Starting Windows 10 in Safe Mode from the Settings Menu

At the  Start Screen, press the Windows button and the power button on your keyboard to open the Settings Menu, should this not work, you can enter the menu by selecting the Start button at the bottom of your screen and then navigating to settings.
Once you’re in the settings menu, select Update & security and then Recovery. When the screen throws up the advanced setting of Restart
Your computer will now restart, presenting the Choose an option screen. From here, select Troubleshoot – Advanced Options – Startup Settings, then Restart.
Your PC will reboot again and this time, you’ll be able to choose to start up in either Safe Mode (normal) or Safe Mode With Networking



Starting Windows 10 in Safe Mode from the Sign in screen

If the PC is already up and running you can also reboot using Safe Mode when you arrive at the sign-in screen.
By holding down the Shift button on your keyboard, then select Power and Restart. When your computer reboots, it should open up the same Choose an option screen, as is the case when you restart your computer in Safe Mode via the settings menu.
Once again, select Restart from the Startup Settings menu that you’ll find if you select Troubleshoot; then select Advanced Options and choose either option 4 or press F4 on your keyboard to boot up in Safe Mode, or option 5 (F5) if you need to access the internet in Safe Mode.
If your computer is presenting the black screen of death and you’re unable to do anything at all, hit CTRL, ALT, DELETE to bring up the logout screen, select Restart and ensure you press down the Shift button to take you to the Choose an option screen, from which you can select Safe Mode.


How to use msconfig to launch Safe Mode

A third alternative exists by launching from the command line if you want to avoid multiple steps above, you can instead launch Windows 10 in Safe Mode
Type in msconfig from the search bar, and from the window that opens select the Boot tab.
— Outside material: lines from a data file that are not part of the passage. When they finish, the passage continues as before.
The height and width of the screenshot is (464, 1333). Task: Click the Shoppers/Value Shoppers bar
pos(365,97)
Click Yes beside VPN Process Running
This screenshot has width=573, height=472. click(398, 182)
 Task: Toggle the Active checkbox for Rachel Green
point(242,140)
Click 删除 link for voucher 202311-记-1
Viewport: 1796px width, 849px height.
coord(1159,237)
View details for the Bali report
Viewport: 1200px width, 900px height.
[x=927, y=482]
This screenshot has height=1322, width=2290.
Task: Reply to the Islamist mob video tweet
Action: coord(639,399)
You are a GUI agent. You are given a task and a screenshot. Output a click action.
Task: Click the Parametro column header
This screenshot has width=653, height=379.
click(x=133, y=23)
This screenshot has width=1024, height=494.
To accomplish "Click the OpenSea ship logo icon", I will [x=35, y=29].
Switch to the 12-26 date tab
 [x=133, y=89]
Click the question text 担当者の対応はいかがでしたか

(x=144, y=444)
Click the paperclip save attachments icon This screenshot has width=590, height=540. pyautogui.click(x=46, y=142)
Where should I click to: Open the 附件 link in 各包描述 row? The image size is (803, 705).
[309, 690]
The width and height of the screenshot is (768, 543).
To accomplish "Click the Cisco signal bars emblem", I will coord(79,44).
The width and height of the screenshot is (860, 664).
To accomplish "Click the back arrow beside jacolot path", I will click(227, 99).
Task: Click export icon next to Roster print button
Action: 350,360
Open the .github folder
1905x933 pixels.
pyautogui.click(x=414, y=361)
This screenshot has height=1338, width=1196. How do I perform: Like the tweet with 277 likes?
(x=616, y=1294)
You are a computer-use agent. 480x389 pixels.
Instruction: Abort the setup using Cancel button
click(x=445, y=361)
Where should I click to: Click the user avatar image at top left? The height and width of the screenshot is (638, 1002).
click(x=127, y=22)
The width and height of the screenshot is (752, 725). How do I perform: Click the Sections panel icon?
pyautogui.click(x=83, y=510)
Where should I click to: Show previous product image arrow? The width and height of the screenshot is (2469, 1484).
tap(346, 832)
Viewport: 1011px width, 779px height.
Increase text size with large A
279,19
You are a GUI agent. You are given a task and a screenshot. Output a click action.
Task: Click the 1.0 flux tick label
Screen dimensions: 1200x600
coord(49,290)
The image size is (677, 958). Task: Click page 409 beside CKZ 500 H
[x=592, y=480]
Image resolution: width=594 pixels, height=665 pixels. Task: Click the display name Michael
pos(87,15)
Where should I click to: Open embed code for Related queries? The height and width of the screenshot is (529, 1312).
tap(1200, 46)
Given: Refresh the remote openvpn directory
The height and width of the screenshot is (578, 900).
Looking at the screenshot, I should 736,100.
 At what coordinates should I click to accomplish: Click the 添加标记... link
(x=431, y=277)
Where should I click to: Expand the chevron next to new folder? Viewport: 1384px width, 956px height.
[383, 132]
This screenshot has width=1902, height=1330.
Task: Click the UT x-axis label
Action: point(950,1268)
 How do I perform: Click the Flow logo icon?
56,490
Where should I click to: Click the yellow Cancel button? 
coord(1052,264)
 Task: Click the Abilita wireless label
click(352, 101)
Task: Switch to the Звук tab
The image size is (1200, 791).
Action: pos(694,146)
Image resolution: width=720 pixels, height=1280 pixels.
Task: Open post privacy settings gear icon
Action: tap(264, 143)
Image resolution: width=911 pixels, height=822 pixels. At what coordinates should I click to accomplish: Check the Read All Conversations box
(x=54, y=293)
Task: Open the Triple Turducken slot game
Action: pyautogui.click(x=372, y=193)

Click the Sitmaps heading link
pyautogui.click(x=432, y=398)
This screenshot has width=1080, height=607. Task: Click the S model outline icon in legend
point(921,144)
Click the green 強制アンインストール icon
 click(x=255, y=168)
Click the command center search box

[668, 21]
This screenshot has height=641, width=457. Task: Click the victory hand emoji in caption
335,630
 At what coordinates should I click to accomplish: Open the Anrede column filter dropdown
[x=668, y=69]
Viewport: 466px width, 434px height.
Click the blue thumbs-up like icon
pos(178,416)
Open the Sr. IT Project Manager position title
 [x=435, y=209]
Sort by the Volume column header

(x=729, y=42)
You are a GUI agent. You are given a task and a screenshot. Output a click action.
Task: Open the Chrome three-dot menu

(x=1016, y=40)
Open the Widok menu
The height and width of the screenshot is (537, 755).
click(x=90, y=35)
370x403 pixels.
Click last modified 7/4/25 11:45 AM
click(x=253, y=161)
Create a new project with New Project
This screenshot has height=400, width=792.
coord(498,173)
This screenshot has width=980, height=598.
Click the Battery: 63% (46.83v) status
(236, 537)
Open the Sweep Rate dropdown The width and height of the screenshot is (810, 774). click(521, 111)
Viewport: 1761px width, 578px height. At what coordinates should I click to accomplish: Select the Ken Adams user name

You need to tick  Safe boot and from the radio buttons choose the Minimal or Network to select one of the two earlier described modes

How to exit Windows 10 in Safe Mode

Once you’re in Safe Mode and, hopefully, have corrected the problem with your computer, you’ll want to test it’s worked. To do this, you’ll need to exit from Safe Mode. You can do this once again using msconfig. Head to the Start Menu and type in msconfig to bring up the System Configuration menu.
Go to the Boot option at the bottom of the screen, untick Safe Boot, select apply and OK. you may be asked to reboot for the changes to take effect, or just restart manually to relaunch your computer in normal mode.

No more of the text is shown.